There were several limitations to the current study that may affect the interpretation of the findings. Only behavioural indicators of social anxiety were employed in the current study which meant that it was difficult to fully determine whether a reduction in verbalisation in the CdLS group was due to or affected by anxiety caused by the presence of unfamiliar people. Physiological measures have been used in combination with behavioural indicators of social anxiety in the FXS literature [
24,
25] to provide a more accurate picture about whether the behaviours shown in this group are anxiety-related.
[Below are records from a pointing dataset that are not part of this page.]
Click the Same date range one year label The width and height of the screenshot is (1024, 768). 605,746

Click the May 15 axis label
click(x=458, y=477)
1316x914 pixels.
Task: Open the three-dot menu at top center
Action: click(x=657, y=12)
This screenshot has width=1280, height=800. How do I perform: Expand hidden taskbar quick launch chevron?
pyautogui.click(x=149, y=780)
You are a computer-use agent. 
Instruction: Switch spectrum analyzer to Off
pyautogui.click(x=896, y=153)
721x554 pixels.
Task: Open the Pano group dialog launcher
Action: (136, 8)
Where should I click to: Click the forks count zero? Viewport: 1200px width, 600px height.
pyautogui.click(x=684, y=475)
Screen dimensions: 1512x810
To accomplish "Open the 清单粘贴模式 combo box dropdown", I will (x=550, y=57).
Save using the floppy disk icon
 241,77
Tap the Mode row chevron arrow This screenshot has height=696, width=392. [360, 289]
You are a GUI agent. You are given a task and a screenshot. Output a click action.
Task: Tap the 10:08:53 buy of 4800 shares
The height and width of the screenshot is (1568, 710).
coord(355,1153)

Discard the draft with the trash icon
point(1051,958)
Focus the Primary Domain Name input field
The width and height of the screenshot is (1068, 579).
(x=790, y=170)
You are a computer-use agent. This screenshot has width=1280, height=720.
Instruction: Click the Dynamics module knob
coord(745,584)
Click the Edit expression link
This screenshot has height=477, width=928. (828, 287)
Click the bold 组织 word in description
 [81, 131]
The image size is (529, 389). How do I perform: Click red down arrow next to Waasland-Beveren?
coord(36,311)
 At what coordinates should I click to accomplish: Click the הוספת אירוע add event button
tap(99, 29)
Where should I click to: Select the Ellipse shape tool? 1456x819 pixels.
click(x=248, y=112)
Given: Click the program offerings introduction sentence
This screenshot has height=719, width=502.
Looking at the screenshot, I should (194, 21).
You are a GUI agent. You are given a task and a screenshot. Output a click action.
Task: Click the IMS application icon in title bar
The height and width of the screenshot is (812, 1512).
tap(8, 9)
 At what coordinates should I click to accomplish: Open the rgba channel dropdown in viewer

Any future research on social anxiety in CdLS should try to incorporate physiological measures as well as behavioural indicators. Furthermore, although preliminary analyses indicate differences in social behaviour between the control condition and experimental conditions, which points to the integrity of the Social Tasks, validation of the measure in a typically developing population would further demonstrate that the conditions differed in social pressure. An additional limitation to the present study is the lack of information available about any anti-anxiety medication that participants may have been taking at the time of data collection. Another drawback is that the levels of social anxiety in adolescents and adults with CdLS may be under-reported. Two individuals with CdLS were recruited for the current study but withdrew before the research visits because parents reported that both individuals were experiencing significant anxiety about being visited by an unfamiliar person. The fact that these and other individuals with CdLS may not have taken part in the current study due to anxiety about being visited by an unfamiliar person indicates that the effect of unfamiliar people on levels of anxiety may be under-reported in this study.